背景：盐酸表阿霉素是一种广谱抗生素,目前临床使用的不足多为药物释放快、目标组织药物浓度低,静脉给药后广泛分布于体内各种组织器官,不良反应明显。 目的：针对盐酸表阿霉素临床应用的不足,制备盐酸表阿霉素纳米靶向注射制剂。 方法：以叶酸偶联牛血清白蛋白为载体,采用乳化-高压匀质法,制备盐酸表阿霉素纳米靶向注射制剂,以激光粒度分析仪测定纳米颗粒的粒径大小、粒径分布及Zeta电位,扫描电镜观察纳米颗粒的表面形态,高效液相色谱法分析白蛋白负载盐酸表阿霉素纳米制剂的包封率、载药量和释药性能。 结果与结论：制备的盐酸表阿霉素纳米粒外观呈均匀球型,粒径分布较窄,平均粒径为(157.73±     0.40) nm,平均 Zeta 电位为(-30.85±0.43) mV,载药量 22.78%,包封率可达96.24%。体外模拟释药结果表明药物释放曲线分为两个阶段,突释阶段微球释药量在24 h内达42.6%,缓释阶段纳米粒释药持续时间长,在112 h 时释药量达 84.1%,载药纳米粒的药物释放速率持续稳定。结果表明乳化结合高压匀质法制备的盐酸表阿霉素纳米靶向制剂粒径均匀,粒径范围分布窄,载药量和包封率高,具有一定的缓释作用。

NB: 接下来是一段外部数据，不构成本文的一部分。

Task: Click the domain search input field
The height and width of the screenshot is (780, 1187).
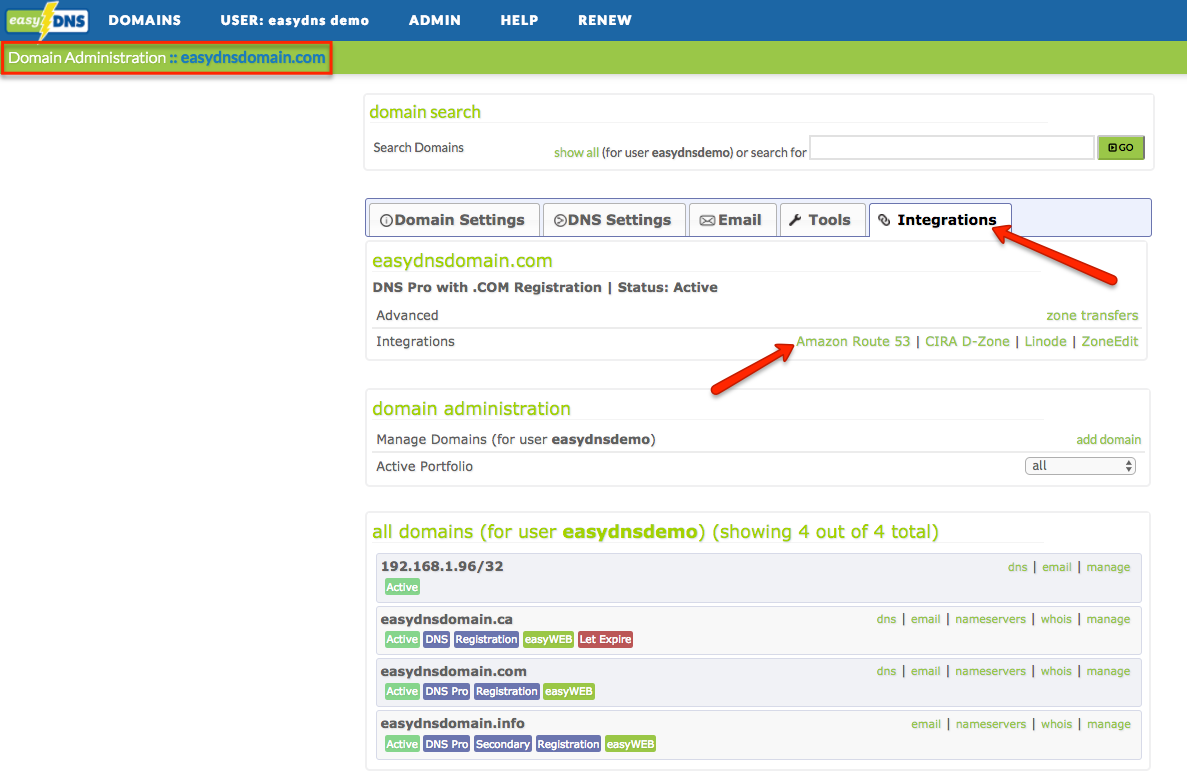Action: (x=951, y=148)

Release effect of epirubicin hydrochloride nano-targeted delivery

BACKGROUND:Epirubicin hydrochloride is a kind of broad-spectrum antibiotics, and the disadvantages in the clinical application are faster drug release and low drug concentrations of target tissue. Epirubicin hydrochloride can widely distribute in various organs after intravenous administration with obvious side effects. OBJECTIVE:To prepare the epirubicin hydrochloride nano-targeted delivery according to the shortages of epirubicin hydrochloride in the clinical application. METHODS: The epirubicin hydrochloride nano-targeted delivery was prepared with the carrier of folate-conjugated epirubicin hydrochloride albumin nanoparticles by the method of emulsification-high pressure homogenization. Particles size, distribution and Zeta potential were detected by laser particle size analyzer. The morphology of epirubicin hydrochloride nanoparticles was observed by scanning electron microscope．In addition, encapsulation capability, loading content and drug release of the folate-conjugated epirubicin hydrochloride albumin nanoparticles were analyzed by high-performance liquid chromatography． RESULTS AND CONCLUSION:The results showed that the nanoparticles were spherical and well distributed. The mean particle size was (157.73±0.4) nm, and mean Zeta potential was (-30.85±0.43) mV. The encapsulation efficiency was 96.24% and the loading content was 22.78%. The results of simulate drug releasing results showed that the drug release curve could be divided into two phases, microspheres release in the burst release phase could reach 42.6% at 24 hours, nanoparticles release could be lasted for a long time in the sustained-release stage, and the drug release could reach to 84.1% at 112 hours. The drug release rate of the drug-loaded nanoparticles remained stable. The epirubicin hydrochloride nano-targeted delivery prepared with emulsification-high pressure homogenization has uniform particle size, narrow size distribution, high encapsulation efficiency and loading content, and has certain release effect.